The automaker has also kept it all in the family with what’s under the hood, with the Versa getting power from the same 1.6L four-cylinder as the Kicks subcompact crossover. It generates an identical 122 hp and 114 lb-ft of torque, which isn’t much at all but it manages to motivate the sedan with enough force to even feel halfway fun on a winding road. It’s most perky and pesky from a standing start, with pull dropping off quite a bit at highway speed, but there’s enough there to do what’s asked of it.

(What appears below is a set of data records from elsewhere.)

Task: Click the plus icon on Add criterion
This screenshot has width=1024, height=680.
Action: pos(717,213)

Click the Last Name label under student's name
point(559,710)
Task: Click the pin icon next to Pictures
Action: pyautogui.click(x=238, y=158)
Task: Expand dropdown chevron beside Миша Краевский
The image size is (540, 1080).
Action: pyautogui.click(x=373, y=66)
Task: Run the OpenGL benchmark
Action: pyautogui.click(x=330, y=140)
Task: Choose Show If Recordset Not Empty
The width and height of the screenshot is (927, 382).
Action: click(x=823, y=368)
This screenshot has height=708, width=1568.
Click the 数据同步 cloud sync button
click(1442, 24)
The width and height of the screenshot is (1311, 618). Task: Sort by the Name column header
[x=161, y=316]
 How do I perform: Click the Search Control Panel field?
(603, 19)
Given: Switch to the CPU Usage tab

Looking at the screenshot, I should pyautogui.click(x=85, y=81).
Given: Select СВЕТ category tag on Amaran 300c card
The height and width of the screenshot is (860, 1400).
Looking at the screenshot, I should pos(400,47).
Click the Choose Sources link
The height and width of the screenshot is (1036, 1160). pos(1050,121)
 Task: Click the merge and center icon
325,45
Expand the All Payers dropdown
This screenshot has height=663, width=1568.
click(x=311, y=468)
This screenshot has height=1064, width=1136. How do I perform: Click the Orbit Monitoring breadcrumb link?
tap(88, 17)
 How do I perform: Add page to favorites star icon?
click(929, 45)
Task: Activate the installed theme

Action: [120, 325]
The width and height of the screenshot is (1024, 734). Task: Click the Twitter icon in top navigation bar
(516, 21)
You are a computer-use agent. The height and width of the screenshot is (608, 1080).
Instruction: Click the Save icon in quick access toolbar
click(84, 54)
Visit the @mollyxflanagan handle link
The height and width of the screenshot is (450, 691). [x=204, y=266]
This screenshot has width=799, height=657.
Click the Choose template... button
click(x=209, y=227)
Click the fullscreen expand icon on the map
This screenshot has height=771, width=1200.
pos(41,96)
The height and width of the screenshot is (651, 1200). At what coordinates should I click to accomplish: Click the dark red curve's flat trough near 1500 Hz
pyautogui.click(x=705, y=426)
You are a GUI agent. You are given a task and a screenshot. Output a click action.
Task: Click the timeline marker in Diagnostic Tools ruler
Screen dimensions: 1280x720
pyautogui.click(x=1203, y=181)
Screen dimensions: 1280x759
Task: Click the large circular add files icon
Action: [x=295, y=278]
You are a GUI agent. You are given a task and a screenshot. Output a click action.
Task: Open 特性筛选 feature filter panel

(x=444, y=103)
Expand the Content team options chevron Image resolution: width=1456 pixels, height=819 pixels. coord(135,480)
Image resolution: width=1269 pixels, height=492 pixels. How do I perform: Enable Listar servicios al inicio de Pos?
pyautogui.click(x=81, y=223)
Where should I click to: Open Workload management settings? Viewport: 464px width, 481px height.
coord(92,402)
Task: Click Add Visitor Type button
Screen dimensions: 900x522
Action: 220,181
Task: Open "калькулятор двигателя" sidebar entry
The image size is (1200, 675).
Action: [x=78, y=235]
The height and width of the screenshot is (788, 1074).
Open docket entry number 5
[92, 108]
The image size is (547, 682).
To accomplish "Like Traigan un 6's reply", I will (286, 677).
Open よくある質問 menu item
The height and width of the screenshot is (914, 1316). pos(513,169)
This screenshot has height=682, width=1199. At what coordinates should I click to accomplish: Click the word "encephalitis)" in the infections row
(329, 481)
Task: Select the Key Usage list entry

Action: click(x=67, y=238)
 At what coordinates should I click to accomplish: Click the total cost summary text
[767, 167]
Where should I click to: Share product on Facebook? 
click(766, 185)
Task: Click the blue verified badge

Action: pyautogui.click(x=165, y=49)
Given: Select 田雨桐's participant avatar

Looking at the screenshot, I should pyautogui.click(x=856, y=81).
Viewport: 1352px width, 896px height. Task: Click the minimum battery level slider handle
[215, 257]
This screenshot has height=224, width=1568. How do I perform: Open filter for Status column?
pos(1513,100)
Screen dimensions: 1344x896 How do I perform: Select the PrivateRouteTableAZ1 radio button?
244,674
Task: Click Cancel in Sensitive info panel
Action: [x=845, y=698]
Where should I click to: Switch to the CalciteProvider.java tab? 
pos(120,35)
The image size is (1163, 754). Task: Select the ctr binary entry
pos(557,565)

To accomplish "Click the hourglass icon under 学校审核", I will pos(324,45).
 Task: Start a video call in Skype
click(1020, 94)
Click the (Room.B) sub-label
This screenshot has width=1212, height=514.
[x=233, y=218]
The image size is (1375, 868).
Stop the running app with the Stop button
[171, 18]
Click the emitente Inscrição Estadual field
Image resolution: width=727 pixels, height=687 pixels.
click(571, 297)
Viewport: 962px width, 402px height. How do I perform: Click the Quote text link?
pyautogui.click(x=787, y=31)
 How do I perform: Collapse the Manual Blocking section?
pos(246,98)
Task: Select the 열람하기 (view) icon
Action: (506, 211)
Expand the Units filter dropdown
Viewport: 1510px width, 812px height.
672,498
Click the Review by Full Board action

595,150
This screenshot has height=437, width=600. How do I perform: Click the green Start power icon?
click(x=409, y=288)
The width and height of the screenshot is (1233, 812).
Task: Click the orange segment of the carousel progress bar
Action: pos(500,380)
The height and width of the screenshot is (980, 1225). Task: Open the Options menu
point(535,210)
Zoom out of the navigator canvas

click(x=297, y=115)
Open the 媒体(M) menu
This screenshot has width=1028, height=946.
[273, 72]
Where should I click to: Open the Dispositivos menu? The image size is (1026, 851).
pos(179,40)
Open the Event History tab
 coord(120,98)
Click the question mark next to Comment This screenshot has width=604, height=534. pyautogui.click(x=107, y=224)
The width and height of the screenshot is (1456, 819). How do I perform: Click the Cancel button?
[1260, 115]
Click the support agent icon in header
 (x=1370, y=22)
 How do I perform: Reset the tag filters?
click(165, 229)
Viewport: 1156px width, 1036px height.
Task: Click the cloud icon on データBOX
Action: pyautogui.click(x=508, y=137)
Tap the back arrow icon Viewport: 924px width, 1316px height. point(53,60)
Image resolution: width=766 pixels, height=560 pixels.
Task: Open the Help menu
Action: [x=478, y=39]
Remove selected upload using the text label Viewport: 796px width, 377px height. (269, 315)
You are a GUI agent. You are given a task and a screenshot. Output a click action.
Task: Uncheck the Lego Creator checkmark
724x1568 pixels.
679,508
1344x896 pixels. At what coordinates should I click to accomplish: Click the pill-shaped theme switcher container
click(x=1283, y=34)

There’s even a sport mode that’s engaged via a hidden button on the back of the gear selector, though it doesn’t go as far as others out there in terms of putting extra pep in the Versa’s step. However, the biggest complaint about the powertrain comes down to the continuously variable transmission (CVT), which makes a whole lot of noise but that’s about it.
Fuel Economy: 9/10
Naturally, this isn’t a sport compact in any way, shape, or form. But it is designed to be basic transportation that doesn’t burn a lot of gas, and that’s a job the Versa does well. Officially, it’s rated for 7.4 L/100 km in the city, 5.9 on the highway, and 6.7 combined (the base manual model is slightly worse at 8.6/6.6/7.7 L/100 km city/highway/combined). A week-long test split slightly in favour of highway driving turned in a combined average of 6.5 L/100 km over the course of 630 km – among the best non-hybrid fuel consumption results your humble author has ever recorded.
Are there sacrifices that come with affordability? Of course. Among the biggest here is probably the seats that are about as comfortable as a $99 computer chair, which could pose a problem for long-distance commuting.
But based on the sum of its parts, the 2021 Nissan Versa isn’t just a better car than the subcompacts sedans of old, but it’s inherently safer and delivers a decent selection of equipment – and all for a decent price. It’s one of those rare occasions when getting what you pay for is a pretty good deal. The end may be near for cheap cars like this in Canada, but at least the Versa breathes some much-needed life into this dying segment of small and affordable sedans.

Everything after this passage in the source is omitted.